Now, we can find the number of atoms in each sample by multiplying the number of moles by the number of atoms per mole: 1. For \(0.50 \mathrm{~mol} \mathrm{H}_{2} \mathrm{O}\): There are three atoms per mole (\(2\) hydrogen atoms and \(1\) oxygen atom), so \(0.50 × 3 = 1.50\) moles of atoms. 2. For \(1 \mathrm{~mol} \mathrm{Na}\): There is one atom of Na per mole, so \(1 × 1 = 1\) mole of atoms. 3. For \(1 \mathrm{~mol} \mathrm{N}_{2}\): There are two atoms of N per mole, so \(1 × 2 = 2\) moles of atoms.

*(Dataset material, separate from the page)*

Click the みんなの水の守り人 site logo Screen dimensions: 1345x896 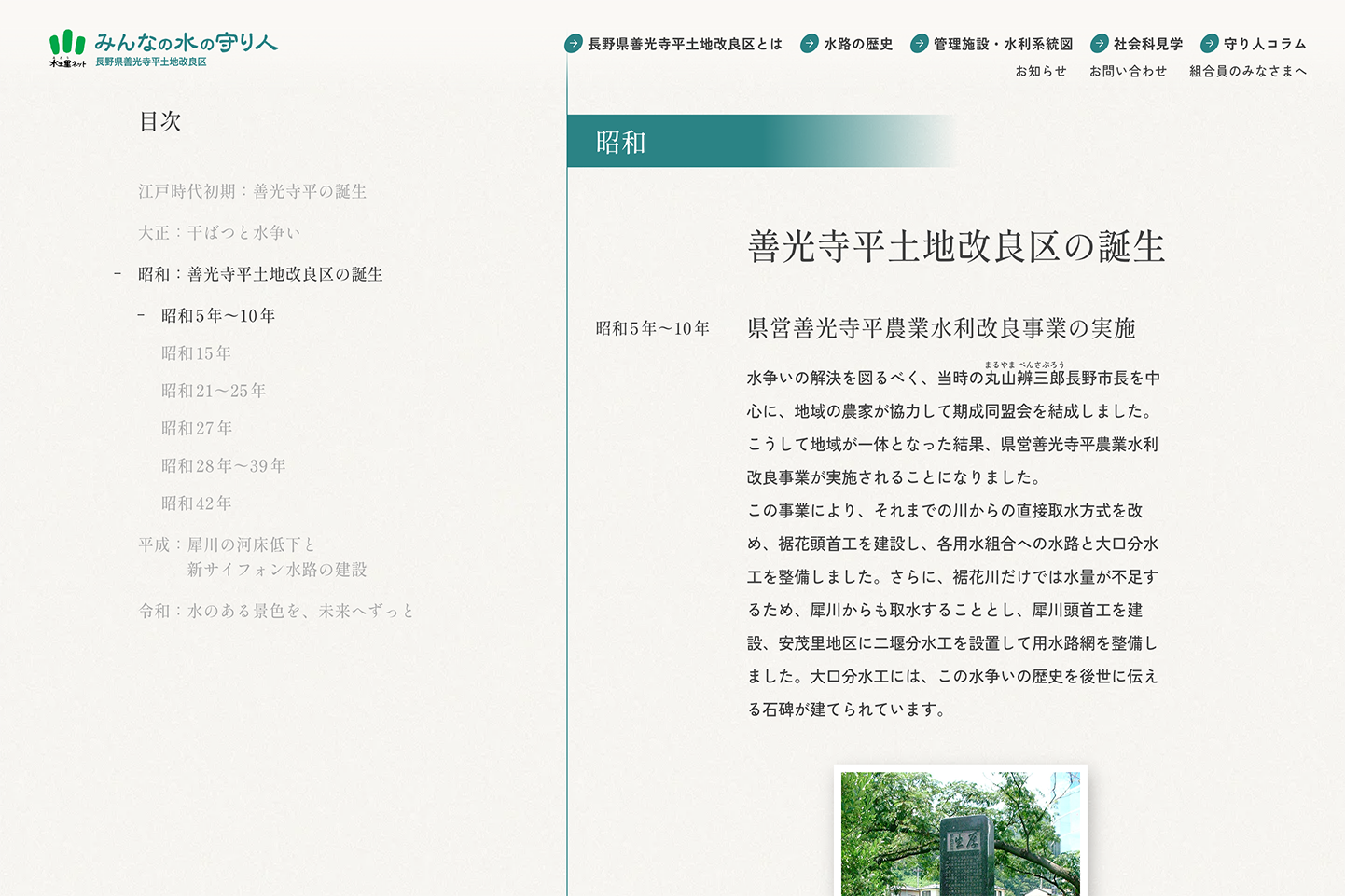click(163, 48)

Using the moles of atoms from step 2, we can now rank the samples in order of increasing number of atoms: 1. \(1 \mathrm{~mol} \mathrm{Na}\) (1 mole of atoms) 2. \(0.50 \mathrm{~mol} \mathrm{H}_{2} \mathrm{O}\) (1.50 moles of atoms) 3. \(1 \mathrm{~mol} \mathrm{N}_{2}\) (2 moles of atoms) So, the final ranking in order of increasing number of atoms is: \(23 \mathrm{~g} \mathrm{Na}\) < \(0.50 \mathrm{~mol} \mathrm{H}_{2} \mathrm{O}\) < \(6.0 \times 10^{23} \mathrm{~N}_{2}\) molecules.